DATA PROVIDED

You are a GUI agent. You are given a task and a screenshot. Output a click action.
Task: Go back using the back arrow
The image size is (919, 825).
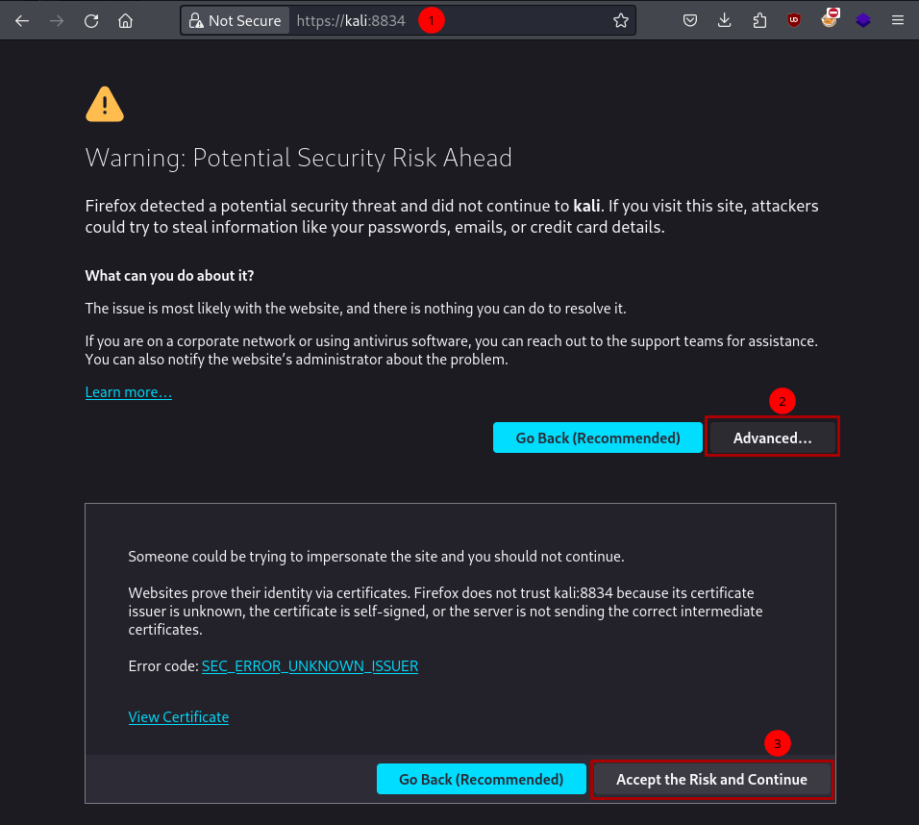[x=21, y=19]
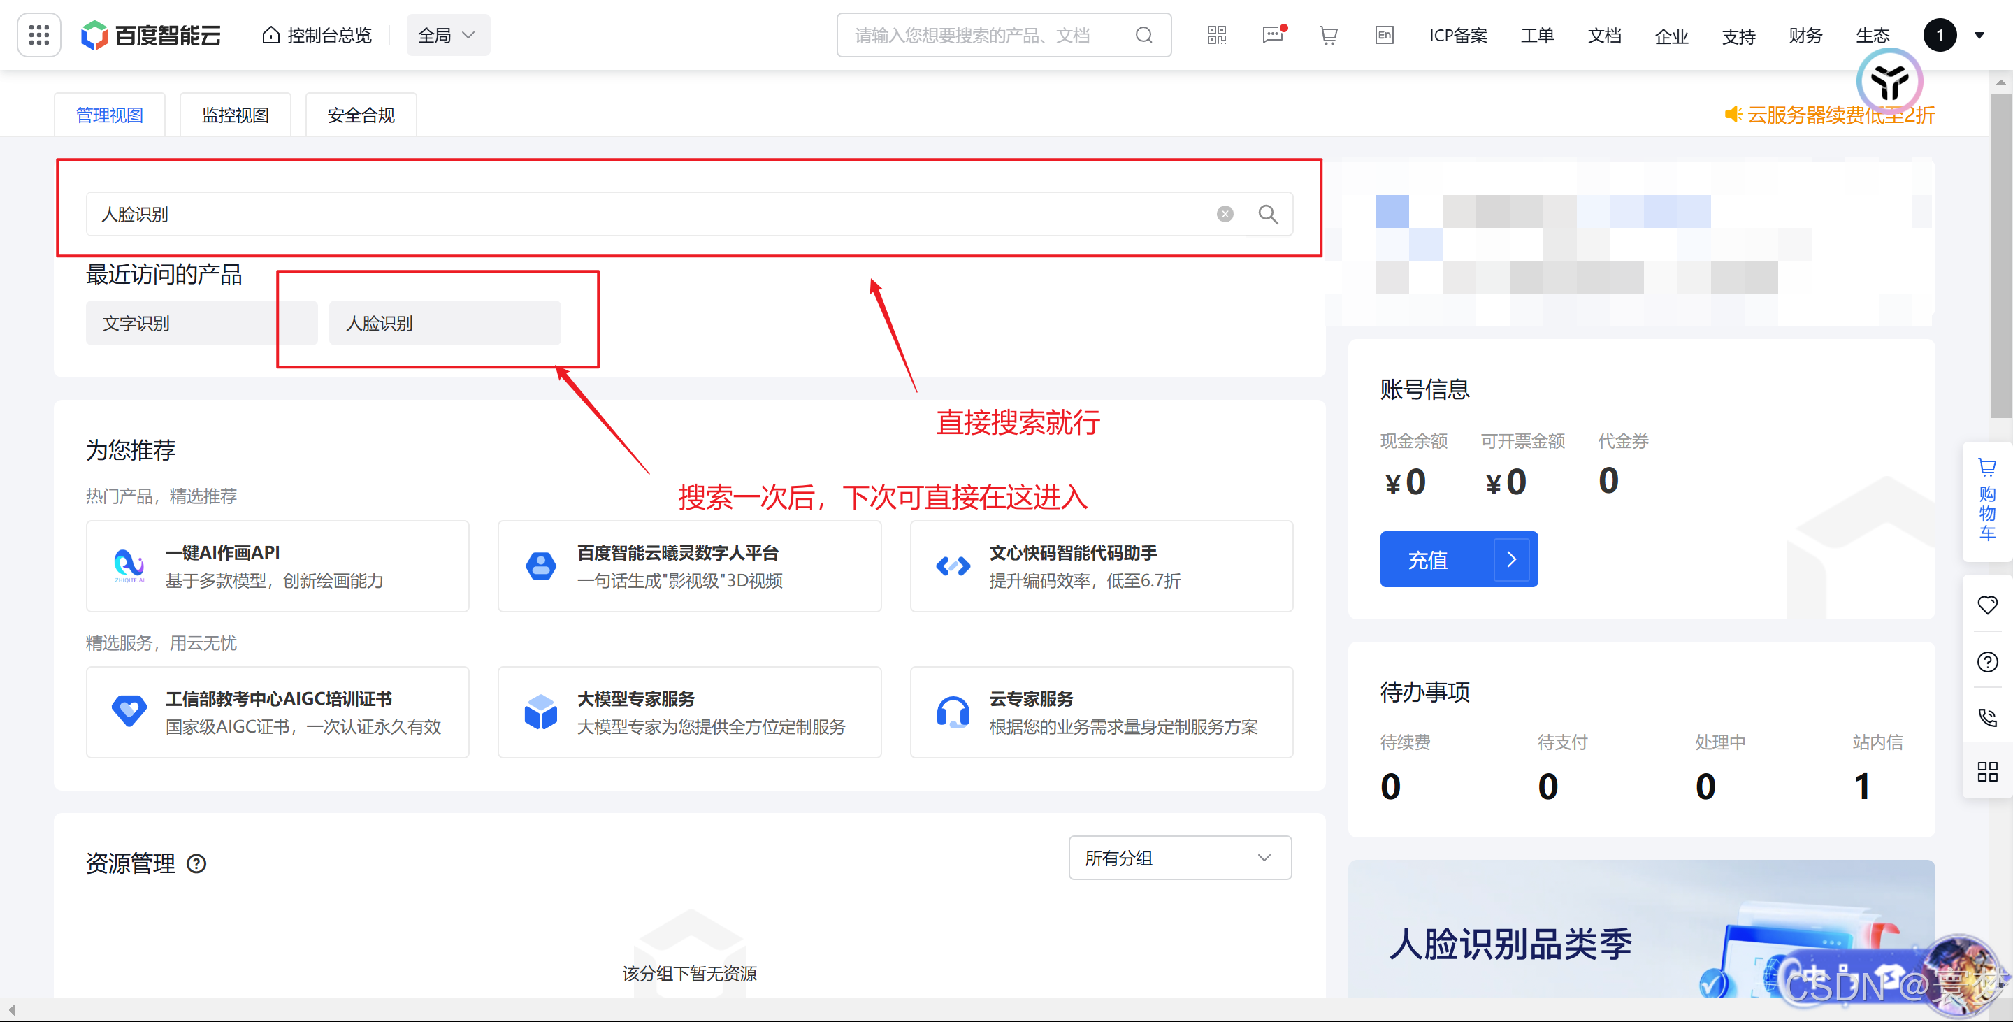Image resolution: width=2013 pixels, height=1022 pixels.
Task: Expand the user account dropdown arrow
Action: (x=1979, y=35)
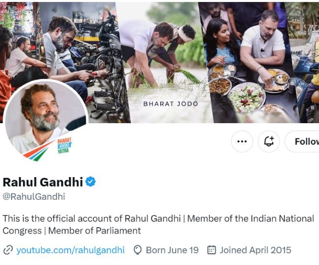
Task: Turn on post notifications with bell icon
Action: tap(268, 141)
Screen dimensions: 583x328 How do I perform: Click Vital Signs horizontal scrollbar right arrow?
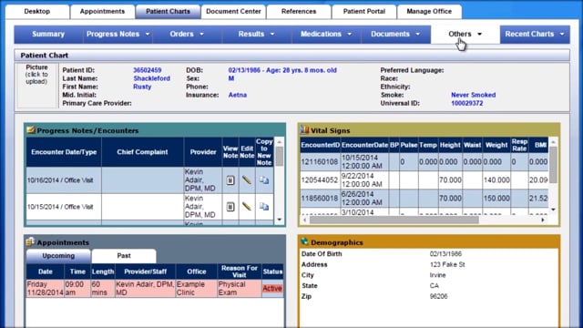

STATED EXERCISE
Can you rewrite the rows above as a numbered list without blank lines, leaving the pictures out?

COMPLETED EXERCISE
1. You are a GUI agent. You are given a task and a screenshot. Output a click action.
2. Task: Go back using the back arrow
3. The image size is (919, 825).
4. [x=21, y=19]
5. Image resolution: width=2013 pixels, height=1022 pixels.
6. Task: Expand the user account dropdown arrow
7. Action: (x=1979, y=35)
8. Task: Turn on post notifications with bell icon
9. Action: tap(268, 141)
10. Screen dimensions: 583x328 How do I perform: Click Vital Signs horizontal scrollbar right arrow?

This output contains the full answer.